Neurosífilis: Invasão Precoce do SNC e LCR

Santa Casa de Cuiabá (MT) — Prova 2020

Enunciado

O envolvimento do SNC pode ocorrer durante qualquer estágio da sífilis e anormalidades laboratoriais do LCR são comuns em pessoas infectadas já nos estágios iniciais da sífilis. Sendo correto que:

Alternativas

  1. A) O T. pallidum invade precocemente o SNC dentro de horas a dias após a inoculação. A neuroinvasão pode ser transitória e está bem estabelecido os preditores de sua persistência e do início de sinais e sintomas clínicos.
  2. B) O T. pallidum invade precocemente o SNC dentro de horas a dias após a inoculação. A neuroinvasão pode ser transitória e não está bem estabelecido os preditores de sua persistência e do início de sinais e sintomas clínicos.
  3. C) O T. pallidum não invade precocemente o SNC dias após a inoculação.
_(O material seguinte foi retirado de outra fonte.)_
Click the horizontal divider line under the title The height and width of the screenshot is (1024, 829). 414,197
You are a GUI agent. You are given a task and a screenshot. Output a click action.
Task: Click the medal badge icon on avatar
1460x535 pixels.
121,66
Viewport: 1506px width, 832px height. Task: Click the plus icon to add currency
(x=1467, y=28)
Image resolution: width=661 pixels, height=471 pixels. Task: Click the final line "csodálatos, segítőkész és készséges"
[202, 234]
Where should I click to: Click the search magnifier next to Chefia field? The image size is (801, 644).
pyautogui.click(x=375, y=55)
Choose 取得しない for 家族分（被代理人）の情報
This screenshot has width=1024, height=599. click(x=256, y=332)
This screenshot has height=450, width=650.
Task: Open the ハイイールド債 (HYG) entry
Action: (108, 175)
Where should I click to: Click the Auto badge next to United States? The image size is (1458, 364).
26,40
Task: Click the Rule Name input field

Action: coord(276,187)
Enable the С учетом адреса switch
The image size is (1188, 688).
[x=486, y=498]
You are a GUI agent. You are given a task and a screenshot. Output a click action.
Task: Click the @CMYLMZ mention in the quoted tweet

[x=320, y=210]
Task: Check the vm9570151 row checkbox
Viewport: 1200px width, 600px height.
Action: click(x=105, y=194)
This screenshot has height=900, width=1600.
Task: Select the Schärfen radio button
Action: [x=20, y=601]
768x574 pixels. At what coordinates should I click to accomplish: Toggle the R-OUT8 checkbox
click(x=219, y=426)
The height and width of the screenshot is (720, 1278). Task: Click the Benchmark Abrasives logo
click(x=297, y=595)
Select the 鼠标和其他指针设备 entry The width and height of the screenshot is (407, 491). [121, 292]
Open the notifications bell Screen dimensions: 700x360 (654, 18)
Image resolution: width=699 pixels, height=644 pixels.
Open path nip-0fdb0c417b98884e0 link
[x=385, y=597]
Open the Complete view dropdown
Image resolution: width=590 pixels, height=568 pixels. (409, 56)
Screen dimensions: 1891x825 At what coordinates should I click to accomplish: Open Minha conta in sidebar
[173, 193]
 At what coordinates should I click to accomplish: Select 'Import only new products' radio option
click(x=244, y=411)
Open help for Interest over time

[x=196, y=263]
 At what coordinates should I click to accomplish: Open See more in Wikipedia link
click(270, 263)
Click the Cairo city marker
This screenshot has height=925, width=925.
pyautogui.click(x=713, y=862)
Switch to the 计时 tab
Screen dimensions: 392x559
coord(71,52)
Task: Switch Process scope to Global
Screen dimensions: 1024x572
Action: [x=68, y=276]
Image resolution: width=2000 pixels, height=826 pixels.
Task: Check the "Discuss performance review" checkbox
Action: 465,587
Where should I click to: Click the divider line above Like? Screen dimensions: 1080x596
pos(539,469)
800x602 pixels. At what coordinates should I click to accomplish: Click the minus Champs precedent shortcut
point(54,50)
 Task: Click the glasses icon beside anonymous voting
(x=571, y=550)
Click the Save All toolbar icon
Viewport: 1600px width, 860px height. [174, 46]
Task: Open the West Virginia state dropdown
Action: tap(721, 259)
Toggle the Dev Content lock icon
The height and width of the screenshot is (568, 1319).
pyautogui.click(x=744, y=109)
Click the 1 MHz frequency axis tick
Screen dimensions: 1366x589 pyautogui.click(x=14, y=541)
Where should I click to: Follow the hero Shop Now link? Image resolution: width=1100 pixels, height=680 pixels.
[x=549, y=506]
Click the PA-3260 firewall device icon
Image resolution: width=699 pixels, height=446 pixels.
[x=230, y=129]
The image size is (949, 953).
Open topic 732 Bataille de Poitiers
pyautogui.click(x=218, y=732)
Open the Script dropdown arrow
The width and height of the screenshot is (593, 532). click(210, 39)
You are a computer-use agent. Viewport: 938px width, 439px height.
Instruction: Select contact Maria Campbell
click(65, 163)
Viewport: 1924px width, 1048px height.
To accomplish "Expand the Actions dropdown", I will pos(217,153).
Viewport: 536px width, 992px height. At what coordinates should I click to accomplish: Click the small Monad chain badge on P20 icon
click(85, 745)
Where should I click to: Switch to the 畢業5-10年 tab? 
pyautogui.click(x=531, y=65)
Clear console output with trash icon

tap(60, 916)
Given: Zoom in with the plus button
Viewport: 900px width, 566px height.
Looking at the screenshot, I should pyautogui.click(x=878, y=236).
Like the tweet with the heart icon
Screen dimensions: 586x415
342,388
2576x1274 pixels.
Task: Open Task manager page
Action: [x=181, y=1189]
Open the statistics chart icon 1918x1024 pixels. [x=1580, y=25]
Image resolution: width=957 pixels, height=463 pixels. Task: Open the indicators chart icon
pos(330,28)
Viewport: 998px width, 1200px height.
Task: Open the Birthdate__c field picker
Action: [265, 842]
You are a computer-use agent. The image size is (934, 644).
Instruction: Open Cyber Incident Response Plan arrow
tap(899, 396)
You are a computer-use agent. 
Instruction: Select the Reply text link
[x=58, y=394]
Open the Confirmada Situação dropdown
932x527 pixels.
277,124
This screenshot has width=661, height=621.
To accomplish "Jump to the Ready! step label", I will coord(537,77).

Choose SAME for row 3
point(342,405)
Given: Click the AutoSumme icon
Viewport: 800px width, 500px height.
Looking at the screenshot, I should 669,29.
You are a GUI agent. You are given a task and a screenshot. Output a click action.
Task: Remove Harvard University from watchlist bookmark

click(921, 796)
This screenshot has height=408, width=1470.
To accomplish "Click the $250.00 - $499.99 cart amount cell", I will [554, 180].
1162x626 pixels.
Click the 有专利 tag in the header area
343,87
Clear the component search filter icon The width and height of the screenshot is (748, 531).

A neuroinvasão pode ser transitória e não está bem estabelecido os preditores de sua persistência e do início de sinais e sintomas clínicos.
  4. D) O T. pallidum invade precocemente o SNC dentro de horas a dias após a inoculação. A neuroinvasão nunca é transitória e não está bem estabelecido os preditores de sua persistência e do início de sinais e sintomas clínicos.

Pérola Clínica

T. pallidum invade SNC precocemente, neuroinvasão pode ser transitória, preditores de persistência não bem estabelecidos.

Resumo-Chave

A invasão do SNC pelo Treponema pallidum ocorre precocemente na infecção sifilítica, mas nem sempre resulta em neurosífilis sintomática. A transitoriedade dessa invasão e a falta de preditores claros de sua persistência tornam o manejo um desafio.

Contexto Educacional

A sífilis, causada pelo Treponema pallidum, é uma doença sistêmica que pode afetar múltiplos órgãos, incluindo o sistema nervoso central (SNC). É crucial entender que a invasão do SNC pelo T. pallidum ocorre muito precocemente na história natural da infecção, muitas vezes dentro de dias após a inoculação, mesmo em estágios iniciais como a sífilis primária ou secundária. Essa neuroinvasão precoce é frequentemente assintomática, mas pode ser detectada por anormalidades no líquido cefalorraquidiano (LCR). As anormalidades do LCR, como pleocitose linfocítica e aumento da concentração de proteínas, são marcadores de neuroinvasão e são comuns em pacientes com sífilis, independentemente do estágio clínico. No entanto, a presença dessas alterações não significa necessariamente que o paciente desenvolverá neurosífilis sintomática. A neuroinvasão pode ser transitória, e os fatores que determinam a persistência do T. pallidum no SNC e o eventual desenvolvimento de sintomas clínicos de neurosífilis ainda não são completamente compreendidos. Para residentes, é vital reconhecer que a neurosífilis pode se manifestar em qualquer estágio da doença e que a avaliação do LCR é um componente importante na investigação de pacientes com sífilis, especialmente aqueles com falha terapêutica, HIV co-infecção, ou sintomas neurológicos/oftalmológicos. O tratamento da neurosífilis requer doses mais altas e regimes mais prolongados de penicilina G cristalina intravenosa para garantir a erradicação do patógeno do SNC.

Perguntas Frequentes

Quando o Treponema pallidum invade o Sistema Nervoso Central (SNC) durante a sífilis?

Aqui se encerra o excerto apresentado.